Tandem Boot Support

Xilinx devices can meet 120 ms link training requirement by using Tandem Configuration, a solution that splits the programming image into two stages. The first stage quickly configures the PCIe endpoint(s) so the endpoint is ready for link training within 120 ms. The second stage then configures the rest of the device. QDMA Linux Driver supports this feature for CPM5 designs

For more details on Tandem Configuration refer to CMP5_QDMA_Product_Guide.

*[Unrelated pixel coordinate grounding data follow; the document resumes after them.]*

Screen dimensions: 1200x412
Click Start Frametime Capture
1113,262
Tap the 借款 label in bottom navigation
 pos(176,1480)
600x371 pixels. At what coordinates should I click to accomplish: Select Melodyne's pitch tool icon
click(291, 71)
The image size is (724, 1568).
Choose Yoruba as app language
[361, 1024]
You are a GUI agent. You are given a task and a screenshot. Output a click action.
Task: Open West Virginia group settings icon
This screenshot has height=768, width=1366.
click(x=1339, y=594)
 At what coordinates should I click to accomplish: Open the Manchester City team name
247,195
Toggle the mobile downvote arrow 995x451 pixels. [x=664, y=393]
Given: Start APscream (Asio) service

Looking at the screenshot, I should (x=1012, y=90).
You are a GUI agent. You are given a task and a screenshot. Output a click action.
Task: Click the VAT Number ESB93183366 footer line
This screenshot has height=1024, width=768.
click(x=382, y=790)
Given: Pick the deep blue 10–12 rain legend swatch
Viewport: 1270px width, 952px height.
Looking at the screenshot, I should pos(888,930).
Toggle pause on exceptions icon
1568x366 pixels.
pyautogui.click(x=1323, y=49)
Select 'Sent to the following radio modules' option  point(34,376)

Note: Sample instructions are provided below to excercise the Tandem Boot support

Step#1:

Program the stage 1 bitstream to device (JTAG or PROM) and reboot host system

Step#2: Get the driver and application ready

• Get the latest driver code base

• Remove old module from kernel (if already exist)

  $> rmmod qdma-pf

• Compile driver and applications

  $> make -DTANDEM_BOOT_SUPPORTED

• Install (copy) driver and apps to standard locations

  $> make install

• Load the kernel module

  $> modprobe qdma-pf

• Enable streaming

  $> dma-ctl qdma41000 en_st

Step#3: Add and start queues

Note: Only as a sample to show that MM and ST queues can be added and started

• $>dma-ctl qdma41000 q add idx 0 mode mm dir h2c
• $>dma-ctl qdma41000 q add idx 1 mode mm dir c2h
• $>dma-ctl qdma41000 q add idx 2 mode st dir h2c
• $>dma-ctl qdma41000 q start idx 0 dir h2c aperture_sz 4096 //for SBI loads
• $>dma-ctl qdma41000 q start idx 1 dir c2h
• $>dma-ctl qdma41000 q start idx 2 dir h2c

Step#4: DMA Stage 2 to SBI

• Enable the slave-boot interface for TandemPROM or DFX designs. This is enabled automatically for TandemPCIe designs.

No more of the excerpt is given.